Number of people aged over 65 will double in 20 years

Jim Egan Picture: Collins Photos
Jim Egan Picture: Collins Photos

Alan O'Keeffe

The number of people aged over 65 in Ireland is expected to double to more than one million within two decades.

Department of Health figures on key trends in 2017 revealed Ireland's population is ageing faster than the European Union average.

Since 2008, the number of people aged over 65 in Ireland increased by 34pc.

Over the past decade, the life expectancy of people living in Ireland has increased by two-and-a-half years.

Ireland's birth rate has been falling each year since 2009, but fertility rates here remain the second highest in Europe, behind France.

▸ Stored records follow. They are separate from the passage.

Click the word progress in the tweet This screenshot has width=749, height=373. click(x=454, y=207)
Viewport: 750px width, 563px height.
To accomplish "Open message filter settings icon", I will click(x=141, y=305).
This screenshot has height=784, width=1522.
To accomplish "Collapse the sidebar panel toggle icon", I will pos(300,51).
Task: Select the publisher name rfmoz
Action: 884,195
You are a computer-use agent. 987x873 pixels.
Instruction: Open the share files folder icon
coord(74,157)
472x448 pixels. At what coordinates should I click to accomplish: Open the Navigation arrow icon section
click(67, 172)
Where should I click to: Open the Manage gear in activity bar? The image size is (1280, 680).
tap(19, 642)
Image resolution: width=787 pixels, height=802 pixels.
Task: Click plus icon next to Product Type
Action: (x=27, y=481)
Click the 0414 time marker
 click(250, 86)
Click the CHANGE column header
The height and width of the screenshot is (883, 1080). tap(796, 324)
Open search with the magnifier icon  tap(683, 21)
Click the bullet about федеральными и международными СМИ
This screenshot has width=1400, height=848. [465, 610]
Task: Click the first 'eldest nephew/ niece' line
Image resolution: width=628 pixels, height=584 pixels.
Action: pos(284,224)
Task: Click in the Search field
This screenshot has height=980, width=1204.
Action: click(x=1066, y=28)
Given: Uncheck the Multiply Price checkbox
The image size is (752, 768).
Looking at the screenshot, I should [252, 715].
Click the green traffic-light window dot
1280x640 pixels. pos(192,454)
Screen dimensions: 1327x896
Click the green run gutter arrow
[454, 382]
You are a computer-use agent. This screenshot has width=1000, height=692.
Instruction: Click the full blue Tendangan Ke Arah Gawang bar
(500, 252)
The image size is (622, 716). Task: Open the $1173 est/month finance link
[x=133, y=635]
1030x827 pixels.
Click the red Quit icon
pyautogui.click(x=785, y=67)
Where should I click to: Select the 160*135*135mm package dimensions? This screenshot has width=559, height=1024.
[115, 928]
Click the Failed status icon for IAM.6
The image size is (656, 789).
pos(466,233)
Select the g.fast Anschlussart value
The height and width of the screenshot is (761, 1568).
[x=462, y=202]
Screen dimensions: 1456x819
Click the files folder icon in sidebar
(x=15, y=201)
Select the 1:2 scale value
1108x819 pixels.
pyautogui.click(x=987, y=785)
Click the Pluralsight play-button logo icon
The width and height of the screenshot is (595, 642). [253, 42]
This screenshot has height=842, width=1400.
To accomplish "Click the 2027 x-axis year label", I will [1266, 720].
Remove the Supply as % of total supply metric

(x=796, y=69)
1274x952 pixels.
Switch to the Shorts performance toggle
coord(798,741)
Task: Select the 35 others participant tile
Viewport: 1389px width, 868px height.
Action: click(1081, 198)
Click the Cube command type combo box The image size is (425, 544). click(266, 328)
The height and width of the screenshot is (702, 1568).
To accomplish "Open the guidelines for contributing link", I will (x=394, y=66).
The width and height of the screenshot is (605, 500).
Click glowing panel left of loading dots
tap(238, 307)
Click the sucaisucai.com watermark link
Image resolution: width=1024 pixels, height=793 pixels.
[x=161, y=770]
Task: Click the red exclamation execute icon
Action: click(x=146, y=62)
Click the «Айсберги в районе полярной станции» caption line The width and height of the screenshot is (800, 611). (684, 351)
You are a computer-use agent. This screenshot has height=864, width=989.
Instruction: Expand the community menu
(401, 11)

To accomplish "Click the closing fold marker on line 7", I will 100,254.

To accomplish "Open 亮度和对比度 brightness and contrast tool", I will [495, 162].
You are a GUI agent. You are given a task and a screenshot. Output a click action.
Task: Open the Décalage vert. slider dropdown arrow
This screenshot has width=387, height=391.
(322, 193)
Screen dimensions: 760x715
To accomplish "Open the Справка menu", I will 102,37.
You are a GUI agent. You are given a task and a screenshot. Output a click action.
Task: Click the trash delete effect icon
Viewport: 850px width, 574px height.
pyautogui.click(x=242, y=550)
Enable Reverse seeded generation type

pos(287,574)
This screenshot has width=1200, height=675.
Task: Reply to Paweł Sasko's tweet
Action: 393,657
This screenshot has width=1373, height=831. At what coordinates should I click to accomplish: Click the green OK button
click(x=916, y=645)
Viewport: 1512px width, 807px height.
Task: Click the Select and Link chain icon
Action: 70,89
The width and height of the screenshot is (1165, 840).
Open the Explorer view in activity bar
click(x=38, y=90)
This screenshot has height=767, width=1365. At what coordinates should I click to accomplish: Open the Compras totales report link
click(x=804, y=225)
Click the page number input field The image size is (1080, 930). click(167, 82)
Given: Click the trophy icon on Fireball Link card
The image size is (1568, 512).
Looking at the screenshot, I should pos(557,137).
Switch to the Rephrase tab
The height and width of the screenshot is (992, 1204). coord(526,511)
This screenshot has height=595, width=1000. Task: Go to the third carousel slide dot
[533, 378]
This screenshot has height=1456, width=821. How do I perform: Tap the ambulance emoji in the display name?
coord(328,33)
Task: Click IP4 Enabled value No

Survival rates for cancer are improving in Ireland, but our death rate from respiratory diseases is 38pc higher than the EU average.

Health Minister Simon Harris said the new figures showed "the continued reduction in mortality rates from main causes of death such as heart disease, stroke and cancer".

Overall, the number of people aged 65 and over will grow from one-fifth to more than one-third of the working population over the next 20 years.

Meanwhile, it emerged a record 308 organ transplants were carried out in Irish hospitals this year.

The minister will today launch a report that shows that a large majority of respondents expressed agreement with a proposed opt-out system for organ donation.

Professor Jim Egan, director of Organ Donation and Transplant Ireland, said: "Our message is simple, organ donation saves lives.

"Thanks to the generosity of 98 families donating the organs of their loved ones, 308 people have received the gift of life through transplant surgery to date in 2017.

"The excellent rates of organ donation and transplantation in 2017 reflect the generosity of Irish society.

"Most importantly, I acknowledge the courage and generosity of families who have donated their loved one's organs."

The organ transplant operations included Beaumont Hospital with 190 kidney transplants; and St Vincent's University Hospital with 61 liver transplants and five pancreas transplants.

Mr Harris expressed his thanks, and said: "I can only imagine the relief and joy brought to the over 300 organ recipients and their families and friends."